◆ Directions for this task ◆
Every record here must be set down once more, precisely as it reads.

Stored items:
==*==
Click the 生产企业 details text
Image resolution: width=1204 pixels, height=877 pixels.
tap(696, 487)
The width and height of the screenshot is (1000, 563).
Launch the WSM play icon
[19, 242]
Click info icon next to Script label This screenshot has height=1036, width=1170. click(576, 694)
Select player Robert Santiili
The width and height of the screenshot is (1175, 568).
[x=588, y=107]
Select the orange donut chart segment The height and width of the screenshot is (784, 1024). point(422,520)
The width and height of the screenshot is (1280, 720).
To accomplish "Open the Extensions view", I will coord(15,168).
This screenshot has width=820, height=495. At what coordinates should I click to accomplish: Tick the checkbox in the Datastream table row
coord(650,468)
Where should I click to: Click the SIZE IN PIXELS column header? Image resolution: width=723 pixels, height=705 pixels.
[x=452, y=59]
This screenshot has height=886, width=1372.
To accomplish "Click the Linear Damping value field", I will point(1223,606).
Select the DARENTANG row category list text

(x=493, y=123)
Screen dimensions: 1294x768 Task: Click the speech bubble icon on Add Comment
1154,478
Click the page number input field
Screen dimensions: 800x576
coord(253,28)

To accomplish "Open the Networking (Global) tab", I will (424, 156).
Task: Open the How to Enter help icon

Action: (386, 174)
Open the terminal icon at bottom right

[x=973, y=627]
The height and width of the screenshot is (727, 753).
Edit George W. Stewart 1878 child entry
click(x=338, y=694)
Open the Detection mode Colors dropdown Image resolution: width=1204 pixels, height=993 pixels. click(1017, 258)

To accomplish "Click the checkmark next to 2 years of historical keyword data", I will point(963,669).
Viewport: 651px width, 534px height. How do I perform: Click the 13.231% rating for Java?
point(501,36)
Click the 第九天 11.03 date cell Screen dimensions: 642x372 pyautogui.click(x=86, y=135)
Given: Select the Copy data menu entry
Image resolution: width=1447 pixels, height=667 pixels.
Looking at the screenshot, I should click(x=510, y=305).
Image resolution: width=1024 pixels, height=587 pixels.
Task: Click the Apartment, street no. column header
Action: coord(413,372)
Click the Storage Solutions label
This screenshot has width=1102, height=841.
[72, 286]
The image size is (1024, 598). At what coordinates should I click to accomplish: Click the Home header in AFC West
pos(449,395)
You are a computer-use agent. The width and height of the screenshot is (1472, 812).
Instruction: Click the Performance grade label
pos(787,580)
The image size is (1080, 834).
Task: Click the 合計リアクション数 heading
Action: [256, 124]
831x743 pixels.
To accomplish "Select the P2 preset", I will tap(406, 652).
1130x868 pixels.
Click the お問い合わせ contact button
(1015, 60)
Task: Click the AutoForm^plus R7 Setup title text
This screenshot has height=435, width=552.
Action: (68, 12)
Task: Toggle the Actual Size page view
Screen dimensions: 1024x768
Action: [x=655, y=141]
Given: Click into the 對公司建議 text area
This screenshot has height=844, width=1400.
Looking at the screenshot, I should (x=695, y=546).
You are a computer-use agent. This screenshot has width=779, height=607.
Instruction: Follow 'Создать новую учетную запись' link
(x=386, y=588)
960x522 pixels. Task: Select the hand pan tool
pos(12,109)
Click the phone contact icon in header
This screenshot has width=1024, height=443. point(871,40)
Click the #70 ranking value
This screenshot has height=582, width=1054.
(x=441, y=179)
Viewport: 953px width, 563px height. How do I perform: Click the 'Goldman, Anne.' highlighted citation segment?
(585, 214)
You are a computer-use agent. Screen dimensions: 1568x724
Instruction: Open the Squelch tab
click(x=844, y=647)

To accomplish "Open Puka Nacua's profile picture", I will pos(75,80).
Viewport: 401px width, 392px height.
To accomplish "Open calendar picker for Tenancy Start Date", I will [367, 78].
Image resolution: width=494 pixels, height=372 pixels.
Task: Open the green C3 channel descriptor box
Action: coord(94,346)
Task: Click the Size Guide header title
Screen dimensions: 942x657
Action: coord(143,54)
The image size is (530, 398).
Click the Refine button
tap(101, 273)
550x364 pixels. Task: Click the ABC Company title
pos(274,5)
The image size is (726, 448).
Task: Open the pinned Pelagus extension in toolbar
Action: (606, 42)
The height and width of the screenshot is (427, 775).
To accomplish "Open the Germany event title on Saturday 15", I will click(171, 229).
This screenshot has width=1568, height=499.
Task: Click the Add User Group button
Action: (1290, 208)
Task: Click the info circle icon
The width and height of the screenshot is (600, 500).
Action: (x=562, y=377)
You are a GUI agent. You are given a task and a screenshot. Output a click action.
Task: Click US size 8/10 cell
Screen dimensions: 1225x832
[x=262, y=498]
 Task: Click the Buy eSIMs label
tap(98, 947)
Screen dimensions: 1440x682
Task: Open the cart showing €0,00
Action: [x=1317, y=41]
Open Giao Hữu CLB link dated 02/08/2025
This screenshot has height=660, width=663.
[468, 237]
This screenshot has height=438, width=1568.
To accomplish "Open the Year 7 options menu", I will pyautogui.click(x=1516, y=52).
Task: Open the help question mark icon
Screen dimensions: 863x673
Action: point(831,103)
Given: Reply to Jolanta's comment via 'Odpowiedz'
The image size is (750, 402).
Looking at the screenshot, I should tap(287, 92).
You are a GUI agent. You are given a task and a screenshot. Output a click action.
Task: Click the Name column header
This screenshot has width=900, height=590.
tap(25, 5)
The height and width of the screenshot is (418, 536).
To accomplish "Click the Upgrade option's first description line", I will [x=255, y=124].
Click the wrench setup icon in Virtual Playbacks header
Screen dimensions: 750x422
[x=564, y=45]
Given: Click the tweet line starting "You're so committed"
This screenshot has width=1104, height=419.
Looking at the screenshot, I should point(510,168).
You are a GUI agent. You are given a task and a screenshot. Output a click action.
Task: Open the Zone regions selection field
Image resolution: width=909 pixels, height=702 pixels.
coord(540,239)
==*==
◆ The answer ◆
Click the 生产企业 details text
Image resolution: width=1204 pixels, height=877 pixels.
tap(696, 487)
The width and height of the screenshot is (1000, 563).
Launch the WSM play icon
[19, 242]
Click info icon next to Script label This screenshot has height=1036, width=1170. click(576, 694)
Select player Robert Santiili
The width and height of the screenshot is (1175, 568).
[x=588, y=107]
Select the orange donut chart segment The height and width of the screenshot is (784, 1024). point(422,520)
The width and height of the screenshot is (1280, 720).
To accomplish "Open the Extensions view", I will coord(15,168).
This screenshot has width=820, height=495. At what coordinates should I click to accomplish: Tick the checkbox in the Datastream table row
coord(650,468)
Where should I click to: Click the SIZE IN PIXELS column header? Image resolution: width=723 pixels, height=705 pixels.
[x=452, y=59]
This screenshot has height=886, width=1372.
To accomplish "Click the Linear Damping value field", I will point(1223,606).
Select the DARENTANG row category list text

(x=493, y=123)
Screen dimensions: 1294x768 Task: Click the speech bubble icon on Add Comment
1154,478
Click the page number input field
Screen dimensions: 800x576
coord(253,28)

To accomplish "Open the Networking (Global) tab", I will (424, 156).
Task: Open the How to Enter help icon

Action: (386, 174)
Open the terminal icon at bottom right

[x=973, y=627]
The height and width of the screenshot is (727, 753).
Edit George W. Stewart 1878 child entry
click(x=338, y=694)
Open the Detection mode Colors dropdown Image resolution: width=1204 pixels, height=993 pixels. click(1017, 258)

To accomplish "Click the checkmark next to 2 years of historical keyword data", I will point(963,669).
Viewport: 651px width, 534px height. How do I perform: Click the 13.231% rating for Java?
point(501,36)
Click the 第九天 11.03 date cell Screen dimensions: 642x372 pyautogui.click(x=86, y=135)
Given: Select the Copy data menu entry
Image resolution: width=1447 pixels, height=667 pixels.
Looking at the screenshot, I should click(x=510, y=305).
Image resolution: width=1024 pixels, height=587 pixels.
Task: Click the Apartment, street no. column header
Action: coord(413,372)
Click the Storage Solutions label
This screenshot has width=1102, height=841.
[72, 286]
The image size is (1024, 598). At what coordinates should I click to accomplish: Click the Home header in AFC West
pos(449,395)
You are a computer-use agent. The width and height of the screenshot is (1472, 812).
Instruction: Click the Performance grade label
pos(787,580)
The image size is (1080, 834).
Task: Click the 合計リアクション数 heading
Action: [256, 124]
831x743 pixels.
To accomplish "Select the P2 preset", I will tap(406, 652).
1130x868 pixels.
Click the お問い合わせ contact button
(1015, 60)
Task: Click the AutoForm^plus R7 Setup title text
This screenshot has height=435, width=552.
Action: (68, 12)
Task: Toggle the Actual Size page view
Screen dimensions: 1024x768
Action: [x=655, y=141]
Given: Click into the 對公司建議 text area
This screenshot has height=844, width=1400.
Looking at the screenshot, I should (x=695, y=546).
You are a computer-use agent. This screenshot has width=779, height=607.
Instruction: Follow 'Создать новую учетную запись' link
(x=386, y=588)
960x522 pixels. Task: Select the hand pan tool
pos(12,109)
Click the phone contact icon in header
This screenshot has width=1024, height=443. point(871,40)
Click the #70 ranking value
This screenshot has height=582, width=1054.
(x=441, y=179)
Viewport: 953px width, 563px height. How do I perform: Click the 'Goldman, Anne.' highlighted citation segment?
(585, 214)
You are a computer-use agent. Screen dimensions: 1568x724
Instruction: Open the Squelch tab
click(x=844, y=647)

To accomplish "Open Puka Nacua's profile picture", I will pos(75,80).
Viewport: 401px width, 392px height.
To accomplish "Open calendar picker for Tenancy Start Date", I will [367, 78].
Image resolution: width=494 pixels, height=372 pixels.
Task: Open the green C3 channel descriptor box
Action: coord(94,346)
Task: Click the Size Guide header title
Screen dimensions: 942x657
Action: coord(143,54)
The image size is (530, 398).
Click the Refine button
tap(101, 273)
550x364 pixels. Task: Click the ABC Company title
pos(274,5)
The image size is (726, 448).
Task: Open the pinned Pelagus extension in toolbar
Action: (606, 42)
The height and width of the screenshot is (427, 775).
To accomplish "Open the Germany event title on Saturday 15", I will click(171, 229).
This screenshot has width=1568, height=499.
Task: Click the Add User Group button
Action: (1290, 208)
Task: Click the info circle icon
The width and height of the screenshot is (600, 500).
Action: (x=562, y=377)
You are a GUI agent. You are given a task and a screenshot. Output a click action.
Task: Click US size 8/10 cell
Screen dimensions: 1225x832
[x=262, y=498]
 Task: Click the Buy eSIMs label
tap(98, 947)
Screen dimensions: 1440x682
Task: Open the cart showing €0,00
Action: [x=1317, y=41]
Open Giao Hữu CLB link dated 02/08/2025
This screenshot has height=660, width=663.
[468, 237]
This screenshot has height=438, width=1568.
To accomplish "Open the Year 7 options menu", I will pyautogui.click(x=1516, y=52).
Task: Open the help question mark icon
Screen dimensions: 863x673
Action: point(831,103)
Given: Reply to Jolanta's comment via 'Odpowiedz'
The image size is (750, 402).
Looking at the screenshot, I should tap(287, 92).
You are a GUI agent. You are given a task and a screenshot. Output a click action.
Task: Click the Name column header
This screenshot has width=900, height=590.
tap(25, 5)
The height and width of the screenshot is (418, 536).
To accomplish "Click the Upgrade option's first description line", I will [x=255, y=124].
Click the wrench setup icon in Virtual Playbacks header
Screen dimensions: 750x422
[x=564, y=45]
Given: Click the tweet line starting "You're so committed"
This screenshot has width=1104, height=419.
Looking at the screenshot, I should point(510,168).
You are a GUI agent. You are given a task and a screenshot. Output a click action.
Task: Open the Zone regions selection field
Image resolution: width=909 pixels, height=702 pixels.
coord(540,239)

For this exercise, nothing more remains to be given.